L'infection COVID vieillit les vaisseaux sanguins de 5 ans, même dans les cas bénins
De nouvelles recherches révèlent que la COVID accélère le vieillissement artériel d'environ 5 ans, en particulier chez les femmes, augmentant ainsi les risques cardiovasculaires à long terme.
Résumé
Une grande étude internationale a révélé que l'infection par le COVID-19 accélère le vieillissement des vaisseaux sanguins d'environ cinq ans, même dans les cas légers ne nécessitant pas d'hospitalisation. Les chercheurs ont mesuré la rigidité artérielle chez près de 2 400 personnes dans 16 pays et ont découvert que tous les patients atteints du COVID, quelle que soit la gravité de la maladie, présentaient des artères plus rigides que les personnes non infectées. Les femmes étaient particulièrement touchées : celles ayant contracté un COVID léger présentaient un vieillissement artériel équivalent à cinq années supplémentaires. Ce vieillissement vasculaire se traduit par un risque accru de 3 % de maladie cardiovasculaire chez une femme de 60 ans. La vaccination semblait protectrice, les personnes vaccinées présentant moins de lésions artérielles. Les effets étaient les plus marqués chez les personnes souffrant de symptômes de COVID long, tels que la fatigue et l'essoufflement.
Résumé détaillé
L'infection par la COVID-19 semble accélérer le vieillissement des vaisseaux sanguins d'environ cinq ans, même dans les cas bénins, selon une recherche pionnière publiée dans le European Heart Journal. Ce vieillissement vasculaire pourrait augmenter significativement les risques à long terme de maladies cardiaques et d'AVC, rendant cruciales l'identification précoce et la prévention pour des millions de survivants de la COVID dans le monde entier.
Les chercheurs ont étudié 2 390 personnes dans 16 pays, mesurant la rigidité artérielle par vélocimétrie de l'onde de pouls six et douze mois après l'infection.
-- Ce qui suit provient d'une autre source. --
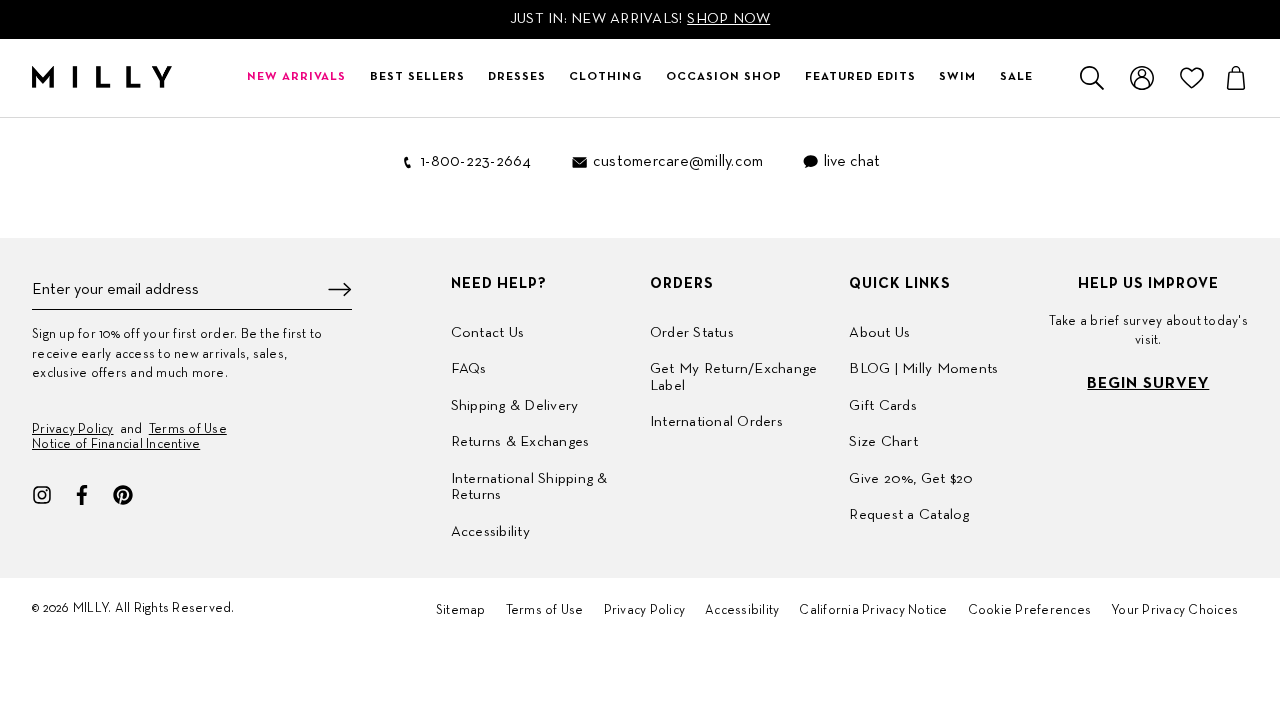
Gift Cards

Tous les patients atteints de COVID ont présenté des artères plus rigides par rapport aux personnes non infectées, les femmes étant les plus touchées. Les femmes ayant contracté une forme bénigne de COVID ont présenté un vieillissement artériel équivalent à cinq ans, se traduisant par une augmentation de 3 % du risque de maladie cardiovasculaire pour une femme de 60 ans.
L'étude a mis en évidence des facteurs protecteurs importants et des profils de risque. Les personnes vaccinées ont généralement présenté moins de lésions artérielles que les patients non vaccinés. Les personnes souffrant de symptômes de COVID long, tels que l'essoufflement et la fatigue, ont connu un vieillissement vasculaire plus prononcé. Les patients en soins intensifs ont présenté la rigidification artérielle la plus sévère, même si les cas bénins ont également montré des modifications cliniquement significatives.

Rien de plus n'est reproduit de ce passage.